▸ **The request**:
Give the lines of the records below as a JSON list of strings, one string per line, with blank lines dropped. Omit the pictures.

=== Supplied material ===

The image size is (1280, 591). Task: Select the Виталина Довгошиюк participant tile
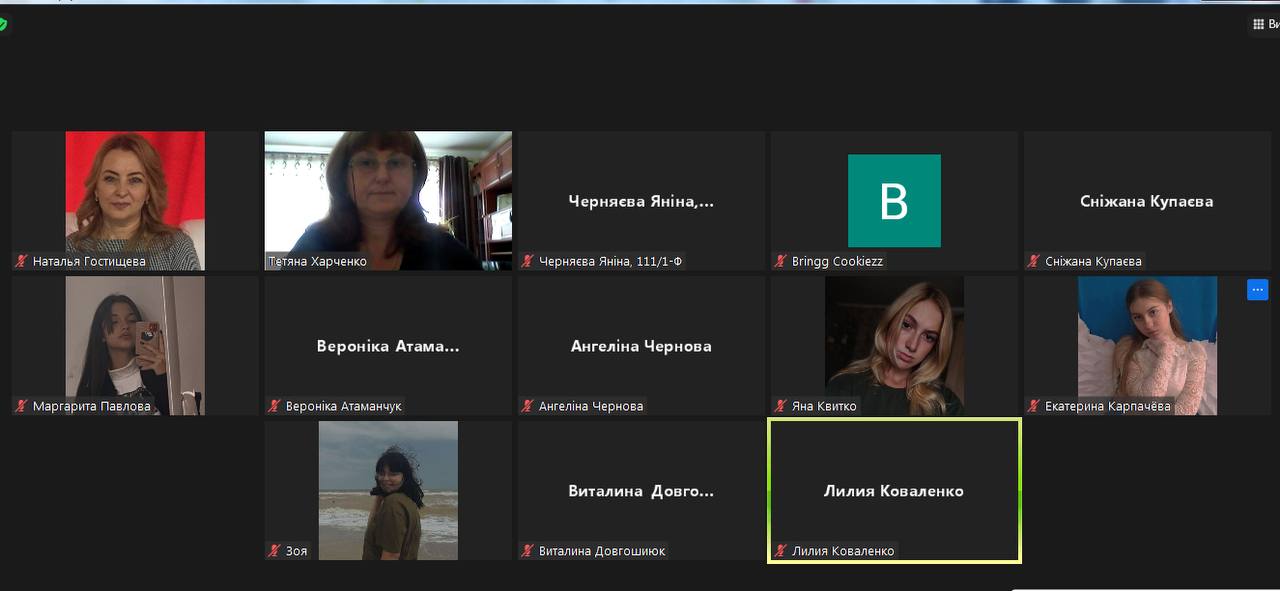click(641, 490)
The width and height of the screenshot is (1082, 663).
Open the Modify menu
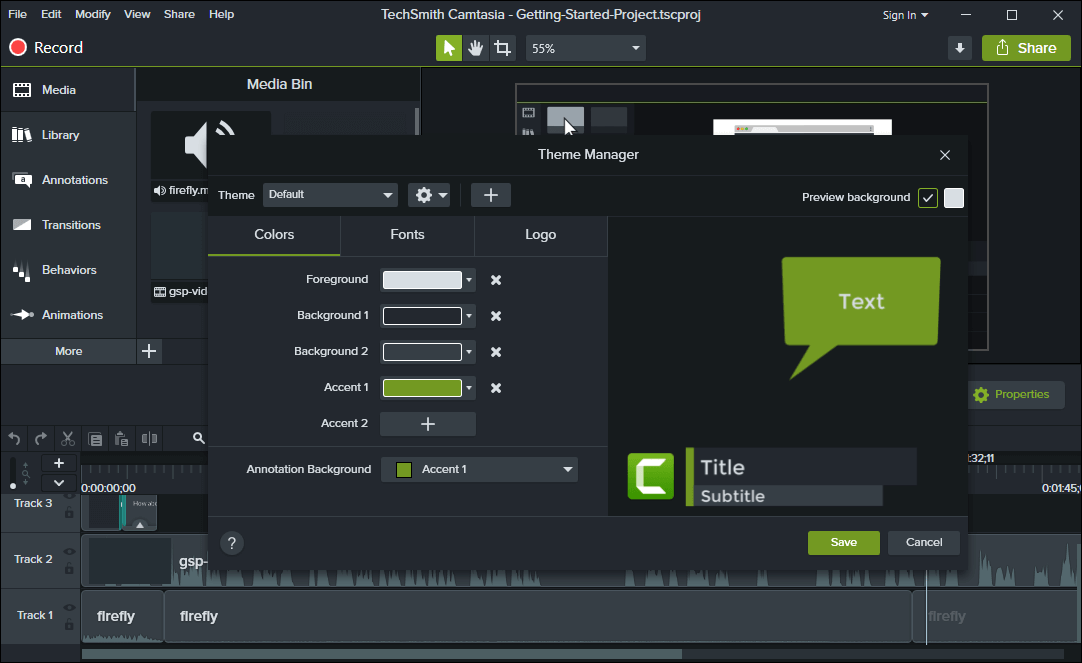coord(93,14)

===

▸ **Correct result**:
[
  "The image size is (1280, 591). Task: Select the Виталина Довгошиюк participant tile",
  "click(641, 490)",
  "The width and height of the screenshot is (1082, 663).",
  "Open the Modify menu",
  "coord(93,14)"
]